The story presented itself when I heard a noise in one of our drawers (this is a cabinet we never use because rats have been inside it– and living in Orinda means rats are as common as Teslas, and while I have written plenty about rats, and even devoted an entire chapter (There is a rat on my kitchen counter) to them in my debut memoir, I really didn’t want to write about any more rats, but well, I thought maybe this is a good one to tell folks to make sure they realize we live with rats rather than trust funds).
Jon had set a trap in one of those drawers and it had gone off and I heard a screeching, like I had just stepped on a bird. I’ve heard these death struggles before in our house and they usually last less than a minute. This one lasted five. Then it quieted down. But then after half an hour, the poor guy started up again and it became hard to focus on the manuscript I was translating. Traps are usually effective (and believe me, we tried every possible form of extermination) but when it hits in the wrong place, they are inhumane. The squeaking did become a little less and I was too much of a chicken to look, because full-grown rats are as big as my geriatric doxie, Frankie– and he’s tiny for a dog, but huge if he were a rat.
I had to go out, and felt relieved, but then when I came back after an hour or so, there was still a pitiful peeping. I could no longer ignore it, so I opened the drawer, expected a mostly dead and mangled body but as I shone my iPhone light in, this poor little guy turned around, looking at me with eyes so big that I was ready to adopt him. His back side was completely squashed and obviously paralyzed and his little feet were hanging off the trap like delicate hands the size of Donald Trump’s grabbers.
Yes: I’m hearing you all– I should have grabbed that thing and killed it, because that is the humane thing to do. Truth is: I can’t kill a thing and I should be vegan but I’m not.
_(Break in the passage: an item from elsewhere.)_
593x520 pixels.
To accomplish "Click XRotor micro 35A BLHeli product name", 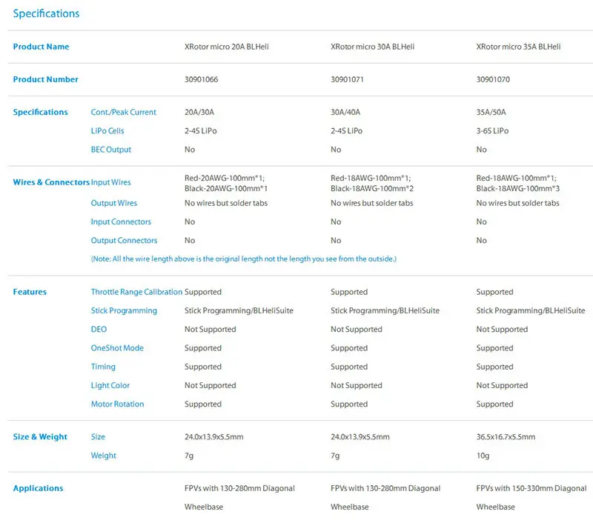I will coord(518,47).
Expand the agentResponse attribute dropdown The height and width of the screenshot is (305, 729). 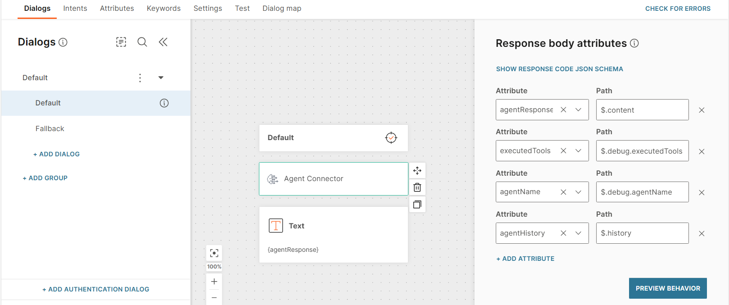[579, 110]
I’m a wimp– pure and simple.
However, I couldn’t let him sit in that ugly and dark drawer, so I took him out on the patio and took him out of the trap (with gloves that reached to my ankles). He was then exploring the patio, dragging his behind him like he had always done that, and I read articles online that paralyzed rats have, with the right treatment, a much better chance of recovering fully than drunken dudes who end up with spinal cord injuries because they dive into shallow pools on July 4th. Part me of wondered whether wild rats were ever domesticated and whether we could “save” him and tame him, wheelchair or not. But since I’m already running a nursing home for doxies, with one dog who has three different pills now plus 2x insulin, taking him to the vet was not an option.
I texted Jon with an update on the situation and a picture, which I won’t show here as I respect rat privacy.
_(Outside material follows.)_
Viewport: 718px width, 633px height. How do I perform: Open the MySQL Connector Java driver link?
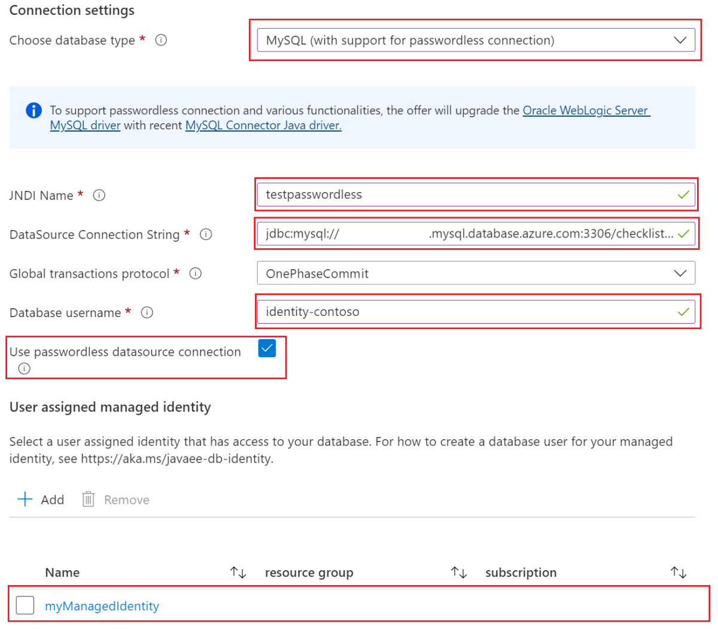click(x=263, y=126)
He texted back: “Rats have bad reputations but they are not much different than a hamster or a ferret.”
That didn’t help at all…
I was talking to the rat and Caroline came onto the patio thinking I was talking sweetly to the dogs. We discussed options. Letting him get killed by the dogs was not one of them. Nor was banging his head in with a brick. Sorry. I wimped out. I put him in a secluded part of the garden, in the ivy– if he had to die, it was better to die outside in Nature in beautiful, rustic and rich Orinda than sitting in one of our unused, shabby drawers. He was no longer in pain, because I grabbed his rear when moving him and he didn’t even give a peep.
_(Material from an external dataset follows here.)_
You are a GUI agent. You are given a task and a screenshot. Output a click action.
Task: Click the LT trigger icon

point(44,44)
I felt conflicted and about as cruel as Auschwitz’s Dr. Mengele. Caroline saw my inner turmoil and gave me a hug.
“I’m kinda worried.” She said.
“Worried?” I asked. “Worried about that little unfortunate rat?”
“No worried about that judgmental map of Orinda. It got so many shares that maybe they won’t allow me to be Cinderella [her 4th appearance this year] in the Orinda July 4th Parade.”
“Oh hush,” I said.
Hush is right, for Caroline is as perfect as they come in Orinda.
I myself don’t know what that kind of perfection is.
I’m over fifty, fat, and I just dealt with a rat.